1. In earliest Christian antiquity Paul was understood to have ascended to the 'third heaven' and then Paradise which Church Fathers insinuate was in the 'eighth' heaven (i.e. above the seventh)
2. there was a gospel called for some reason 'the Diatessaron'
I don't think that a gospel made up of four gospels (as 'Diatessaron' is commonly interpreted) would be called 'the Diatessaron.' I have always thought it had something to do with musical theory (where the terminology originates).
Curiously if we imagine Paul standing at ground zero ('C' in musical terms), D would be the 'first heaven' and E would be the 'second heaven.' That means F was the 'third heaven.' G = fourth, A = fifth, B = sixth heaven, C = seventh heaven. In essence then C was both the seventh heaven and an octave which spanned earth to the highest heaven.
But Paul's journey from 'earth' or C to 'third heaven' or F and finally Paradise in the seventh and highest heaven has musical theoretical implications. The journey from C to F was a 'Diatessaron'
In classical music from Western culture, a fourth is a musical interval encompassing four staff positions (see Interval number for more details), and the perfect fourth (About this sound Play (help·info)) is a fourth spanning five semitones (half steps, or half tones). For example, the ascending interval from C to the next F is a perfect fourth, as the note F lies five semitones above C, and there are four staff positions from C to F. Diminished and augmented fourths span the same number of staff positions, but consist of a different number of semitones (four and six).

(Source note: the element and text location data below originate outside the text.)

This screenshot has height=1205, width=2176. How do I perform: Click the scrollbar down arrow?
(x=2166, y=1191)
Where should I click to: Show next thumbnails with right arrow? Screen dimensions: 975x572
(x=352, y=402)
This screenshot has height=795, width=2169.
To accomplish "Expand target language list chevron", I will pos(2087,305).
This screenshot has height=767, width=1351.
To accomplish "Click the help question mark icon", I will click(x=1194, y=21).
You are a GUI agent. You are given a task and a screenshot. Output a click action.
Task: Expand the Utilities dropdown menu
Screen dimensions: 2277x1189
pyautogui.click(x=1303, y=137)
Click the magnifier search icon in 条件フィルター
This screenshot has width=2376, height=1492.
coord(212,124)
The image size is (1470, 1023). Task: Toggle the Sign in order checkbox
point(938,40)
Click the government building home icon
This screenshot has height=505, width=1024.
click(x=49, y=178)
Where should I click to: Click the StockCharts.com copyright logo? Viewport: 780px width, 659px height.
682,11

The perfect fourth may be derived from the harmonic series as the interval between the third and fourth harmonics. The term perfect identifies this interval as belonging to the group of perfect intervals, so called because they are neither major nor minor (unlike thirds, which are either minor or major) but perfect.
Up until the late 19th century, the perfect fourth was often called by its Greek name, diatessaron.[1] Its most common occurrence is between the fifth and upper root of all major and minor triads and their extensions.